In sostanza, le attuali norme non prevedono alcuna sospensione generalizzata dei canoni né per i contratti a uso commerciale o “diverso”, né per i contratti a uso abitativo (le pigioni risultano pertanto dovute ed esigibili dal locatore). Di conseguenza, com’era prevedibile, si sono sviluppati contenziosi in merito, a seguito dell’avvio di procedure per sfratto per morosità per i canoni non corrisposti da conduttori in difficoltà.
Sull’argomento si è espressa la Suprema Corte di Cassazione con la relazione n. 56/2020 che, nel verificare la possibilità di risoluzione dei contratti di locazione per impossibilità sopravvenuta della prestazione ai sensi dell’art. 1463 c.c. ha individuato uno spazio molto limitato di utilizzo di tal strumento.

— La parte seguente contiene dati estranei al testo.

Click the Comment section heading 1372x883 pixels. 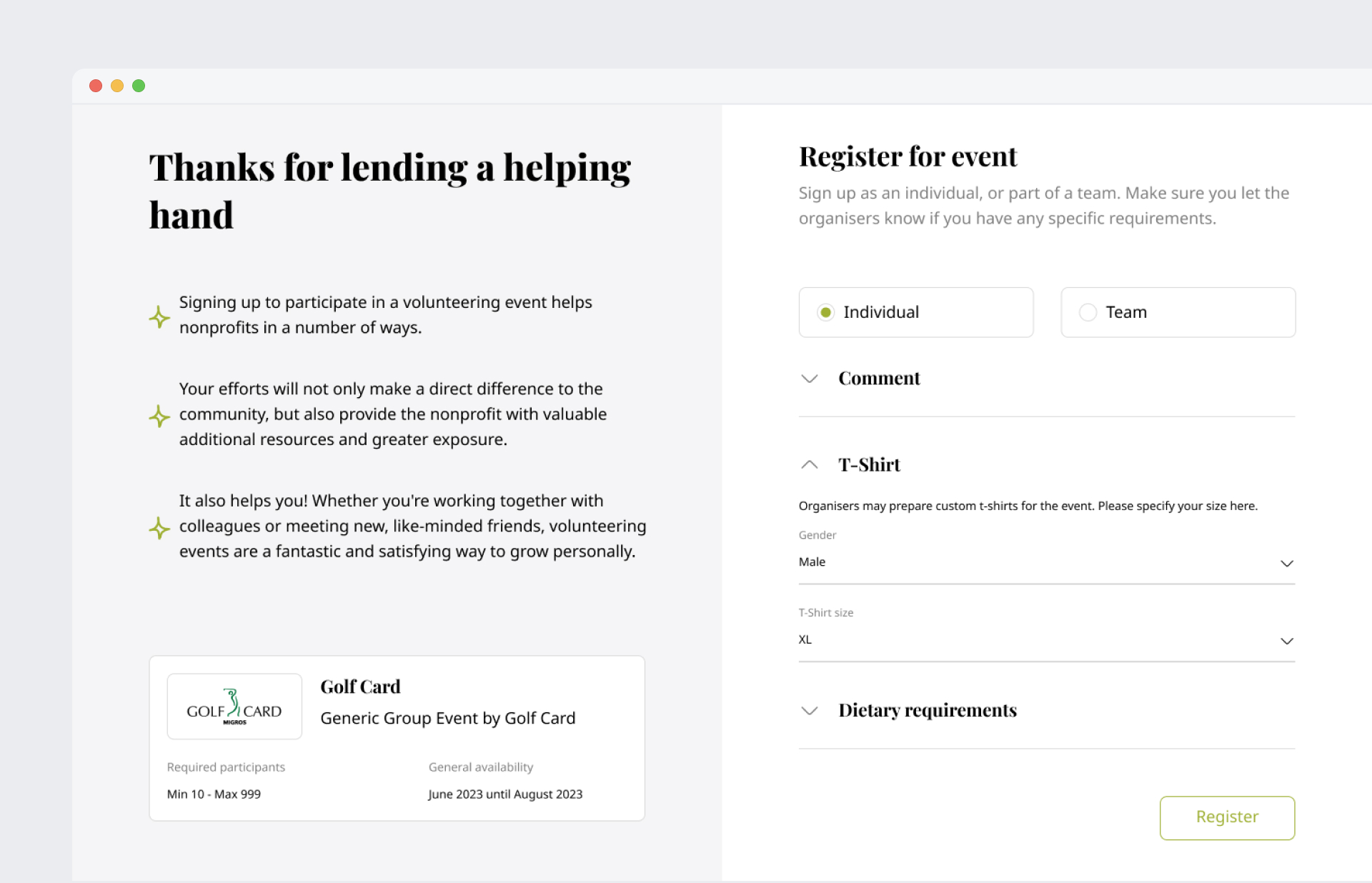[879, 379]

Infatti, secondo la Suprema Corte, seppur l’emergenza epidemiologica in corso, rappresenti certamente uno di quegli “accadimenti straordinari ed imprevedibili” che giustifichino la risoluzione del contratto, rendendo eccessivamente onerosa la prestazione contrattuale di una delle parti (conduttore), tuttavia il conduttore dovrà valutare con estrema attenzione se l’addivenire ad una risoluzione contrattuale rappresenti il proprio interesse di fronte alla situazione attuale.
Nella maggior parte dei casi, il conduttore avrebbe interesse a una riduzione del canone che gli consenta di continuare a esercitare la propria attività di impresa nell’immobile locato, piuttosto che dover individuare un nuovo immobile, seppur a un canone più appetibile, dove trasferire la propria attività di impresa, con tutti i disagi e costi indiretti che, in ogni caso ne deriverebbero.

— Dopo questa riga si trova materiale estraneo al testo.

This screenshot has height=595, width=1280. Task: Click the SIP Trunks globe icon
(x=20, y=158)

La Corte di Cassazione prosegue sottolineando come il requisito della buona fede oggettiva rappresenti un punto cardine nell’esecuzione di ogni contratto (e quindi anche del contratto di locazione commerciale), evidenziando come l’ipotesi della rinegoziazione dei termini contrattuali possa essere uno strumento certamente utilizzabile in tale quadro economico, che le parti dovranno necessariamente utilizzare per riequilibrare le reciproche prestazioni contrattuali.
Sulla scia del pronunciamento della Corte di Cassazione si stanno muovendo anche i tribunali di merito. In tal senso, infatti, si segnala la pronuncia del Tribunale di Roma che con ordinanza del 27 agosto 2020, ha accolto le ragioni di un ristoratore che, con un ricorso d’urgenza, aveva chiesto la riduzione del canone di locazione per il periodo di chiusura forzata del proprio ristorante nei mesi del lockdown>/strong>, ottenendo una consistente riduzione del canone per tale periodo pari al 40% per il primo mese e al 20% per i mesi seguenti.
Nel prossimo futuro potremo verificare se si tratterà di un indirizzo che si consoliderà.
In conclusione, in mancanza di provvedimenti normativi in materia, il consiglio agli inquilini e proprietari rispetto a immobili utilizzati nelle attività nuovamente colpite da restrizioni, è quello di trovare un accordo per una riduzione del canone di locazione per il periodo in cui tali attività rimarranno gravate da limitazioni, in modo da evitare contenziosi di dubbio esito e, in ogni caso, nefasti per entrambe le parti.